Kirsch, Erwin, Dr. med.
geb. 01.04.1868 Grünberg/Schlesien,
gest. 27.07.1937 Magdeburg,
Arzt, Sanitätsrat.

K. kam 1899 als namhafter Orthopäde nach Magdeburg, erwarb das Haus Breiter Weg 169 und war neben August Blencke einer der Spezialärzte für orthopädische Chirurgie mit eigener, allen Anforderungen gerecht werdender Klinik in der Stadt. Die zur damaligen Zeit ausschließlich auf privater Wohltätigkeit basierende Fürsorge und Betreuung Körperbehinderter machte er mit der Gründung und Leitung des Krüppelfürsorgevereins in der Provinz Sachsen 1909 öffentlich. Mit dem Erlaß des Krüppelfürsorge-Gesetzes in Preußen 1920, das die staatliche Betreuung der Blinden, Taubstummen, Geisteskranken und Epileptiker nach dem Fürsorgegesetz von 1891 um die staatliche Fürsorge der Körperbehinderten erweiterte, wurde K., der national als anerkannter Facharzt galt, der erste Landeskrüppelarzt. Bereits im Vorstand der Stiftungen tätig, übernahm K. 1922 als Oberarzt die orthopädische Klinik (Samariterhaus) der Pfeifferschen Anstalten in Magdeburg-Cracau und leitete die chirurgisch-orthopädische Abteilung bis zu seiner Pensionierung 1932. Er baute die orthopädische Klinik zur damals besteingerichteten aus und richtete seine Aufmerksamkeit auf die Heilbehandlung. K. hatte maßgeblichen Anteil daran, daß u. a. Kinder und Erwachsene getrennt, die Schul- und Berufsbildung der Kranken (z. B. mit Bettunterrichtsklassen, in orthopädischen Lehrwerkstätten) verbessert, die heiltechnischen orthopädischen Hilfsmittel in eigenen Werkstätten hergestellt und für arbeitsfähige Behinderte das größere Handwerkerheim geschaffen wurden.
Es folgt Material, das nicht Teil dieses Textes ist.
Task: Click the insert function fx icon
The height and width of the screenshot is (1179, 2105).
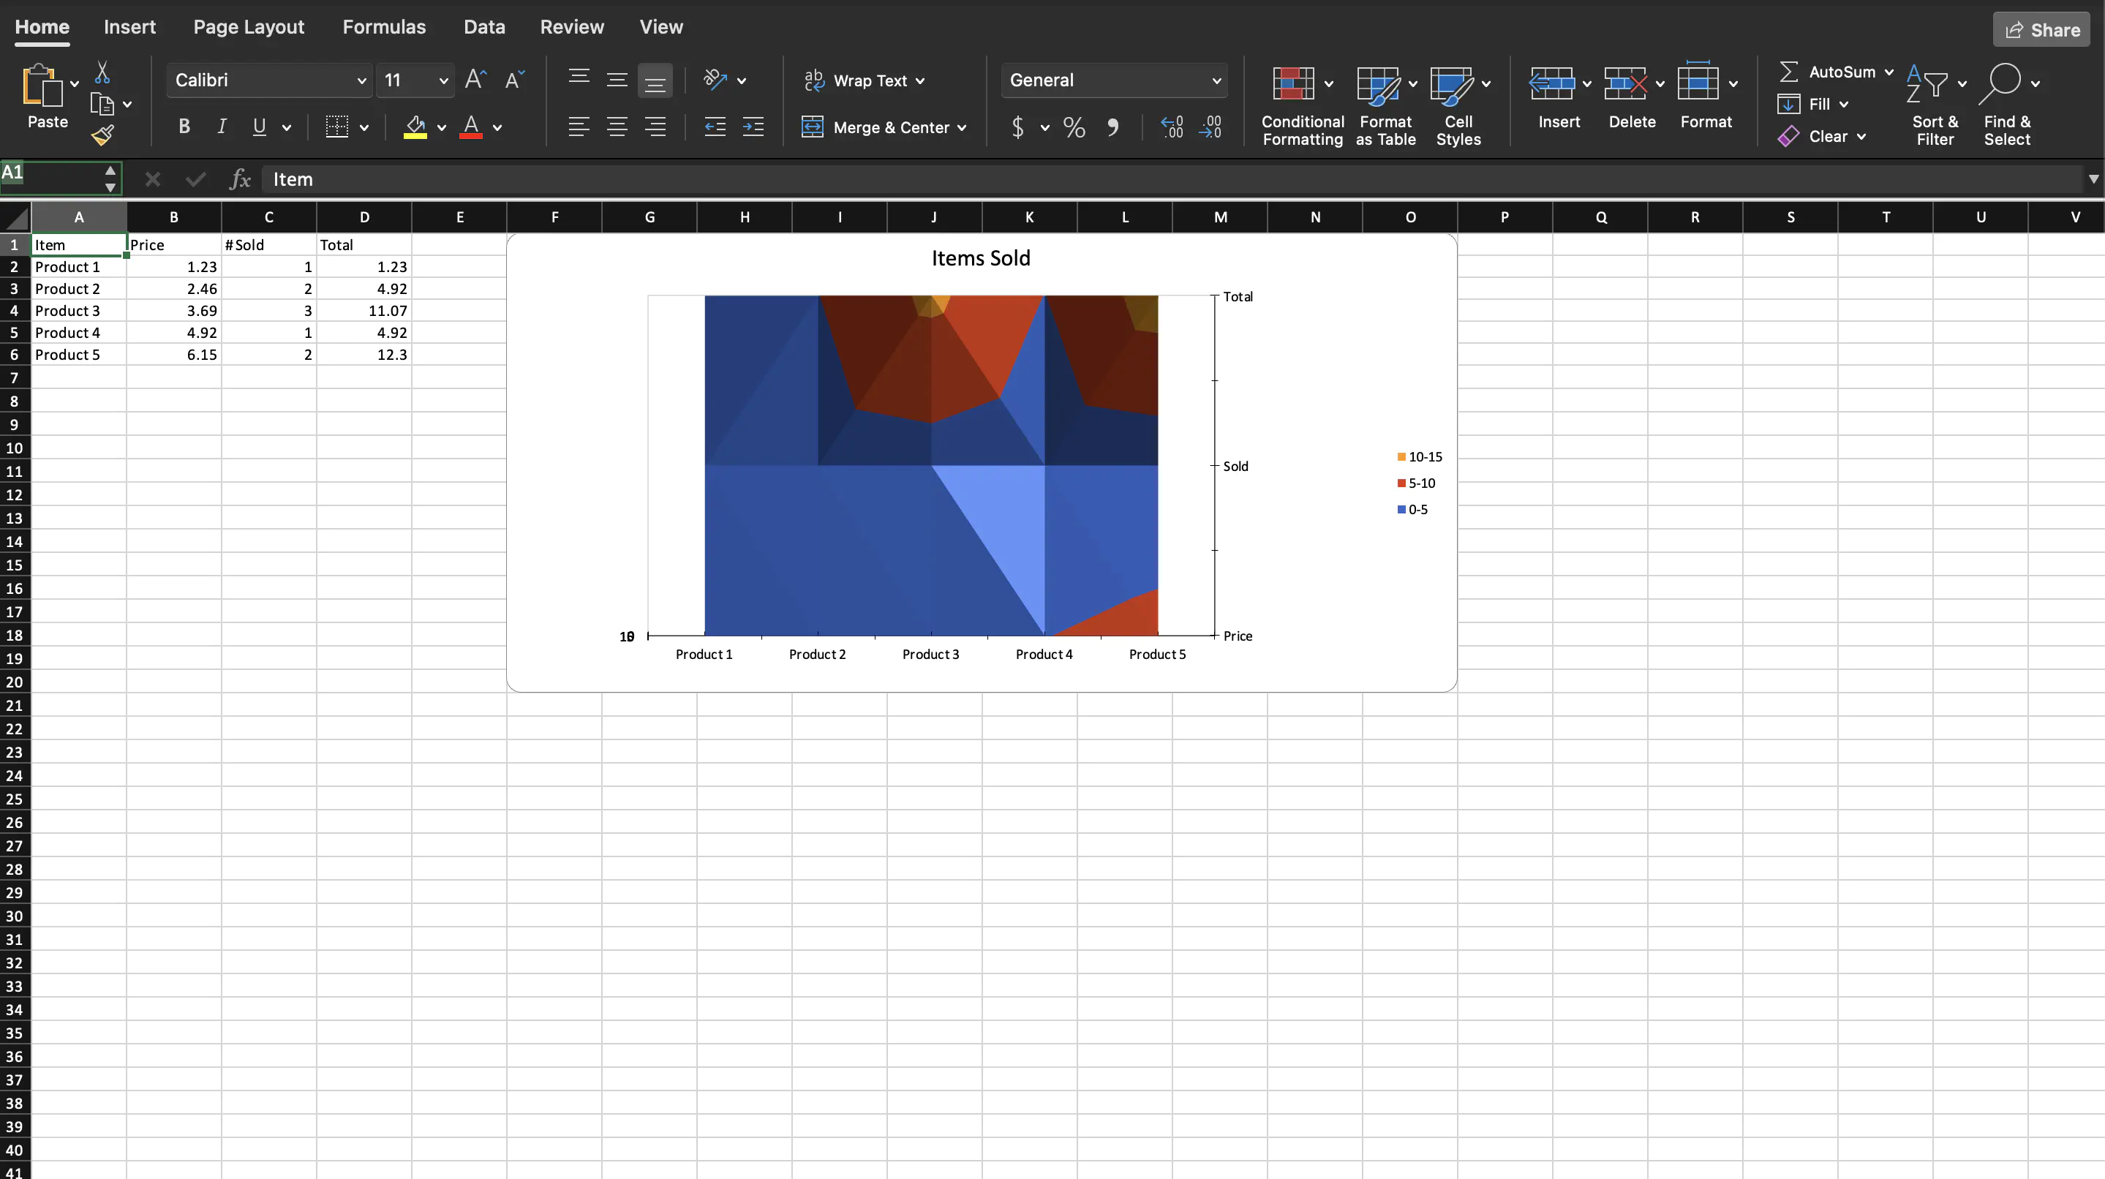Action: tap(239, 179)
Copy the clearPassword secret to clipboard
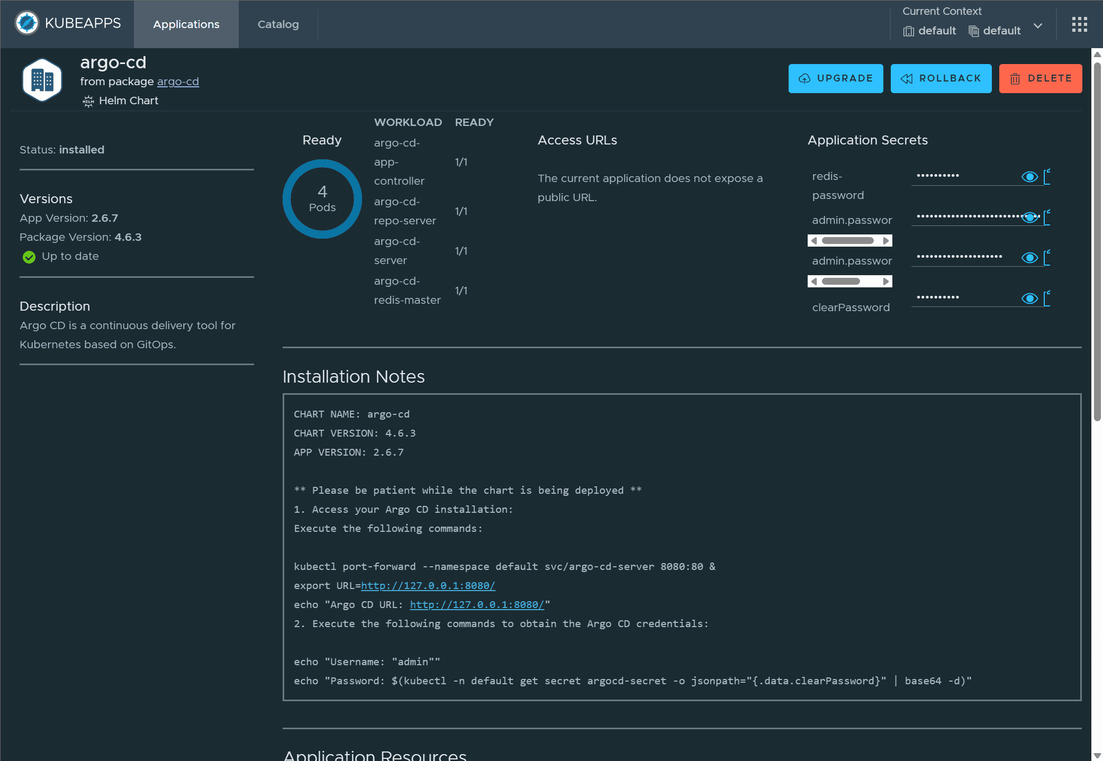1103x761 pixels. [x=1047, y=298]
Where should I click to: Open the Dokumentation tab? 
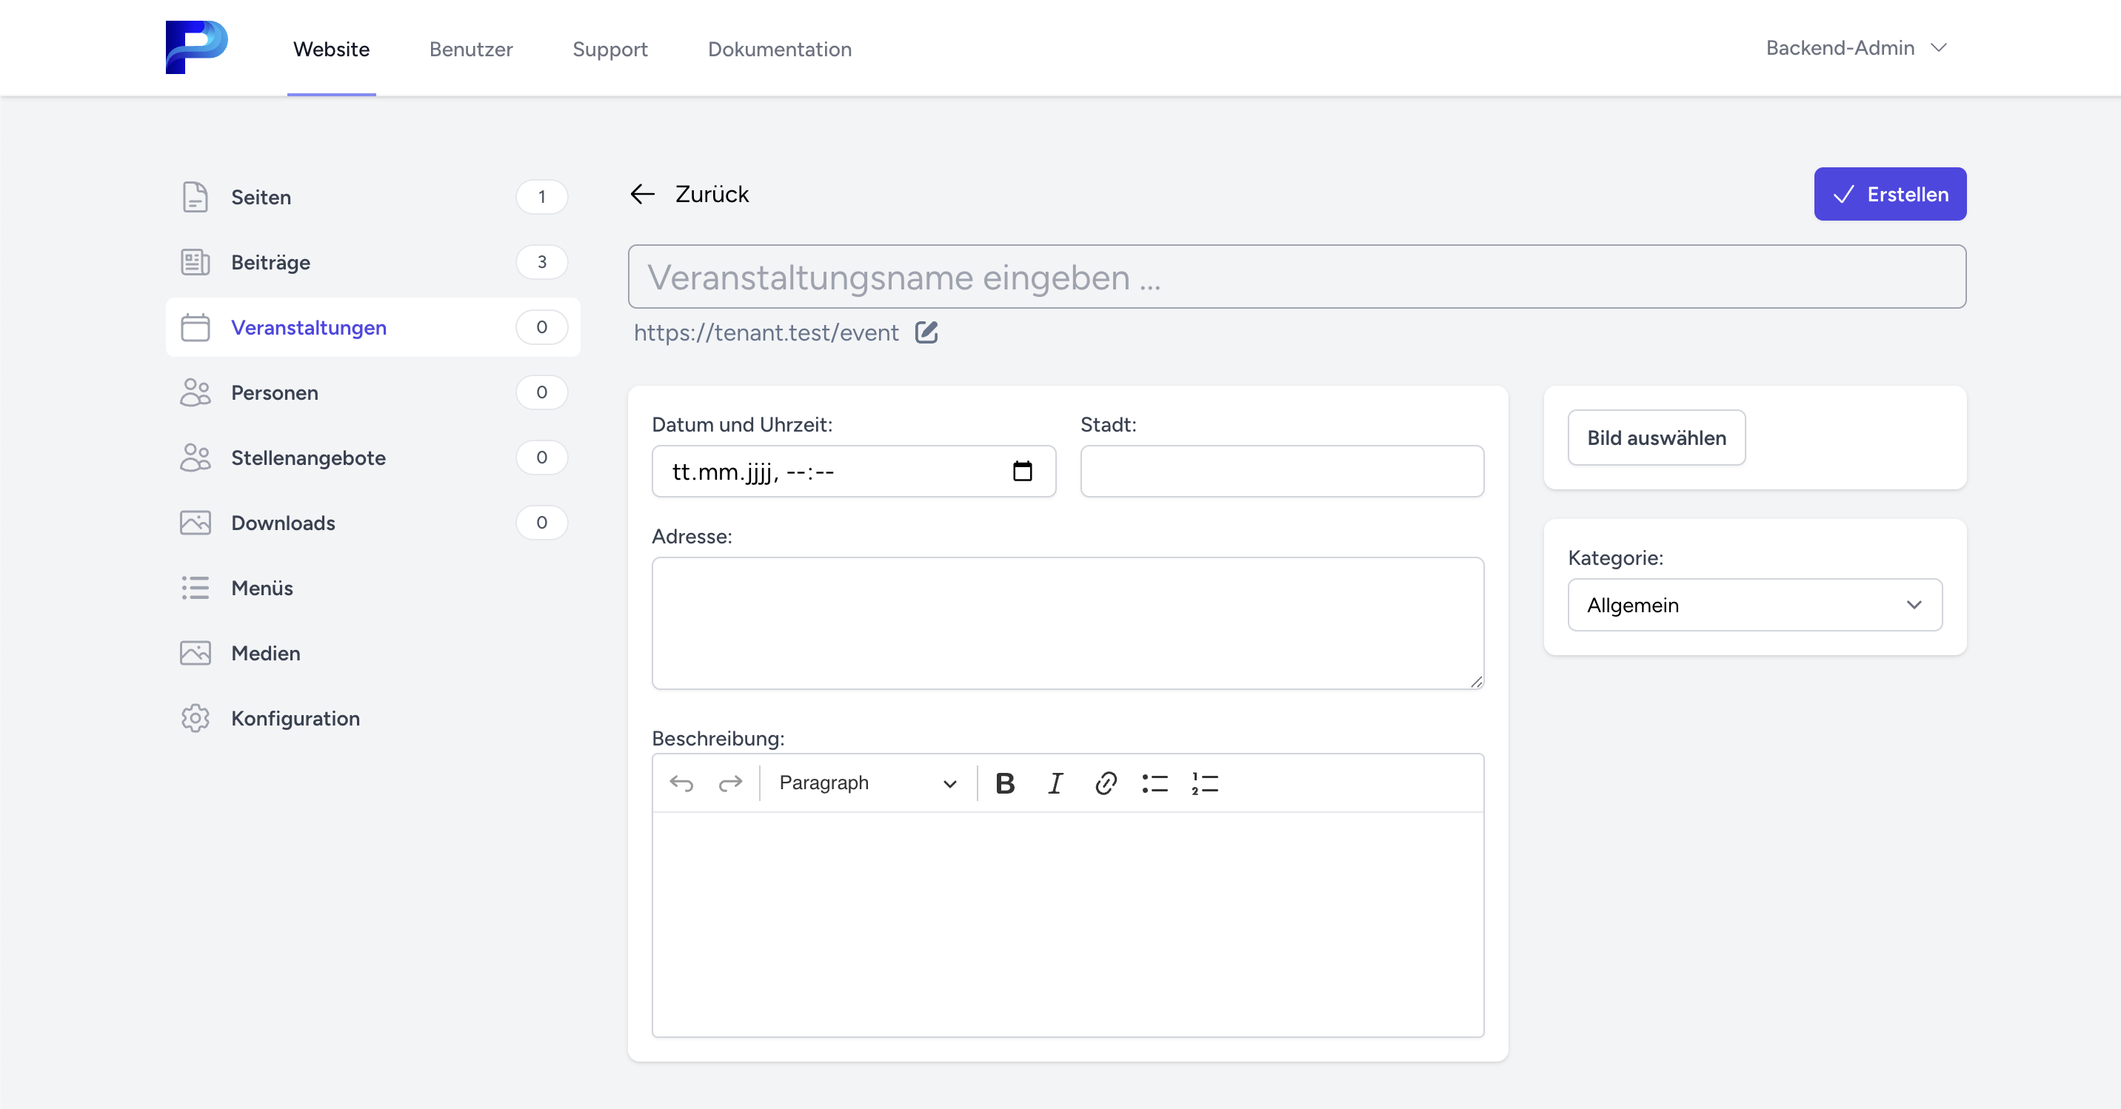[779, 49]
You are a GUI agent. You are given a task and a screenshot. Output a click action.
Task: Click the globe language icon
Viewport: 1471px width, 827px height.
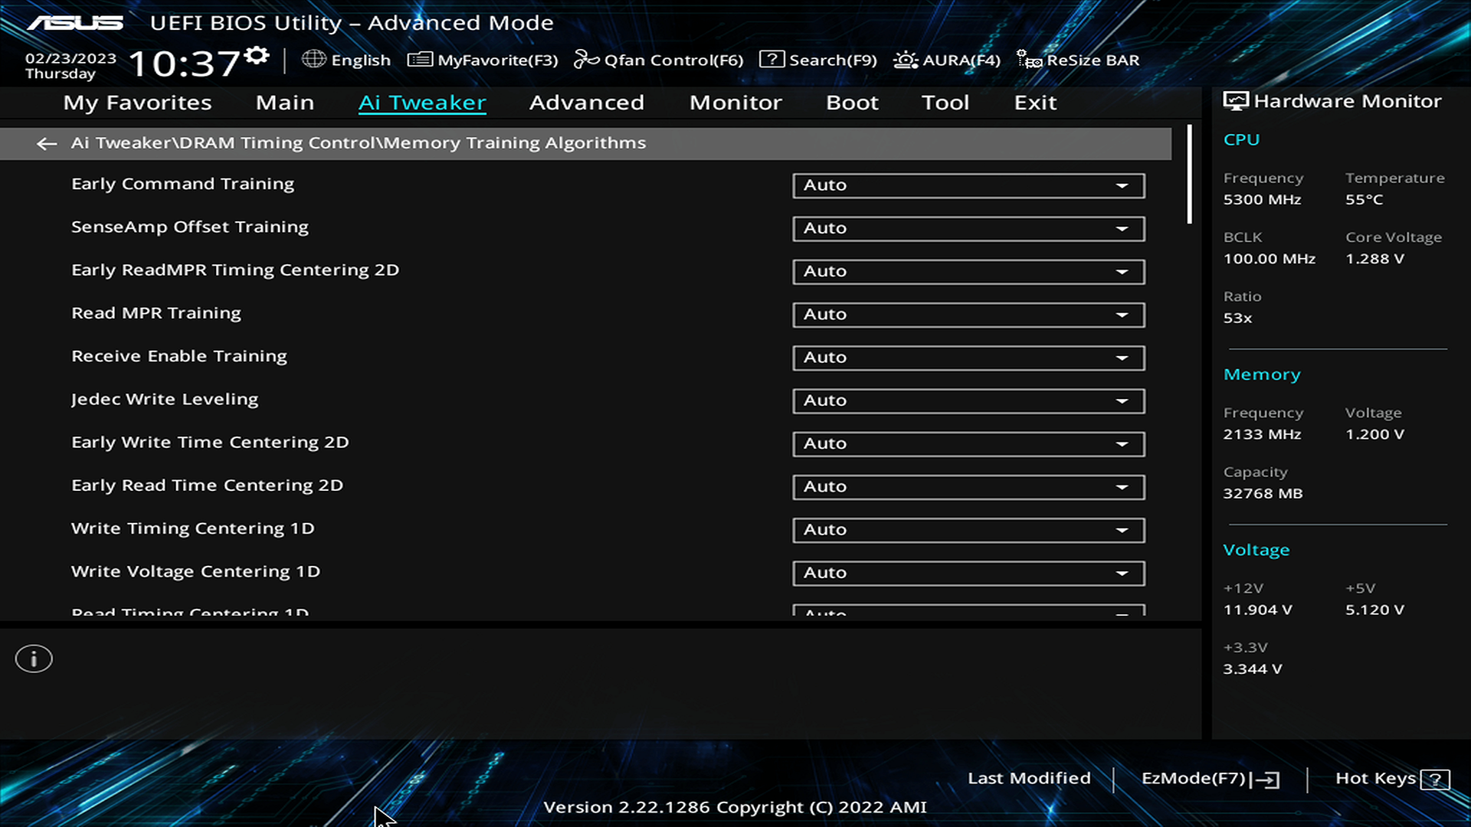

K. schlug damit eine neue Richtung der Fürsorge für körperbehinderte Menschen ein, die sich nicht mehr nur auf die Pflege beschränkte.

Literatur: August Borchard/Walter von Brunn (Hg.), Deutscher Chirurgenkalender, 1926; Jb. der Pfeifferschen Anstalten zu Magdeburg-Cracau, 1924–32; Martin Schellbach, Fs. zur 75-Jahrfeier der Pfeifferschen Stiftungen 1889–1964, 1964, 30 u.ö.; Fs. 10 Jahre Medizinische Akademie Magdeburg 1964, 92; Thomas Klemm, Grabstätten bedeutender Mediziner in Magdeburg, Diplom-Arbeit Magdeburg 1979 (B); Helmke Schierhorn/Thomas Klemm, Grabdenkmäler bedeutender Ärzte in Magdeburg, in: Magdeburger Blätter, 1984, 80–88.